In Russia nell'anno 1895 esistevano 1045 fidecommessi in un’area di 2.121.636 ettari, ovvero il 6,09% della totale estensione del paese.
I 1.045 fidecommessi si trovavano nelle mani di 939 possidenti e l’estensione di terra da essi abbracciata è più grande di 206.600 ettari del reame del Wurtemberg che possiede 1.915.000 ettari di estensione. I grandi possidenti e i mezzani sono naturalmente interessati alla conservazione dello status quo.
Diversa cosa è dei piccoli, che da una razionale trasformazione delle condizioni trarrebbero grande profitto. E’ nella natura delle cose che il grande possidente aspiri ad ingrandirsi sempre più e ad appropriarsi quanto più terreno dei contadini gli è possibile.
Così accade nella Slesia superiore, nel Lausitz, nel granducato d’Assia, ecc., contrade nelle quali vengono annunziate ripetutamente in gran numero compre di terreni di contadini.
In Austria si trovano possedimenti più grandi che non in Germania. Qui, con la nobiltà e la borghesia, la chiesa cattolica si è assicurata una parte principale del terreno e i contadini proprietari sono quali scomparsi.

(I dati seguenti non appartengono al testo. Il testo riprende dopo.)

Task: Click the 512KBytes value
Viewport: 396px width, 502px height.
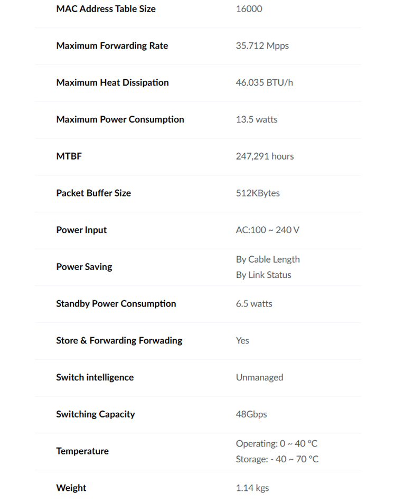Action: tap(258, 193)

Nella Stiria, nel Tirolo, a Salzburg, nell’Austria superiore e inferiore, nei monti Sudeti, si cerca con tutti i mezzi di cacciare i contadini dal suolo paterno e di convertire le loro terre in possessi signorili.
Lo stesso fatto che avveniva una volta ini Scozia e in Irlanda accade ora nelle più belle contrade dell'Austria.
Alcune società, per esempio, comprano enormi estensioni di terreni e ciò che nel momento non è da comprare è preso in affitto per essere convertito in territori da caccia.
L’accesso alle vallate, alle alture, alle borgate viene chiuso da nuovi padroni, ed i possidenti ostinati di alcune fattorie e cascine che si rifiutano di compiacere i signori vengono obbligati con ogni genere di cavilli a vendere le loro proprietà ai ricchi possessori di colline e di foreste. L’antico suolo coltivabile, sul quale per migliaia d’anni molte generazioni trovarono da vivere, è convertito in regioni selvagge dove albergano cervi e caprioli, mentre le montagne possedute dal capitalista, nobile e borghese, formano il soggiorno di grandi/mandrie di camosci. Interi comuni cadono in miseria perché si rende loro impossibile di portare il bestiame al pascolo delle alture, o se ne contesta loro il diritto. >

E chi sono quelli che attentano al benessere del contadino e alla sua indipendenza? Oltre Rothschild e il barone Mayer-Melnhof, i duchi di Goburgo e Meiningen, i principi di Hohenlohe, di Lichtenstein, il duca di Braganza, il principe di Rosenberg, di Pless, il conte di Schönfeld, di Festeties, di Schafgotsch, di Trautmannsdorff, la società di caccia del conte di Karoly, del barone Gustädt, di Blünbach, ecc., estendono da per tutto ì loro grandi possessi.
Il numero dei possessori di estesi terreni salì dal 1873 al 1891 del 9,5%, ciò che significa una considerevole diminuzione dei piccoli possidenti.
Nell'Austria inferiore (dall'80 al 90) della totale estensione del suolo, che abbraccia 3.544.596 jugeri, toccarono ai 247 grandi possidenti 52.603 jugeri, alla chiesa 94.882 jugeri. Nove famiglie possedevano loro sole 157.000 jugeri, fra cui il conte Hoyos che ne possedeva 54.000.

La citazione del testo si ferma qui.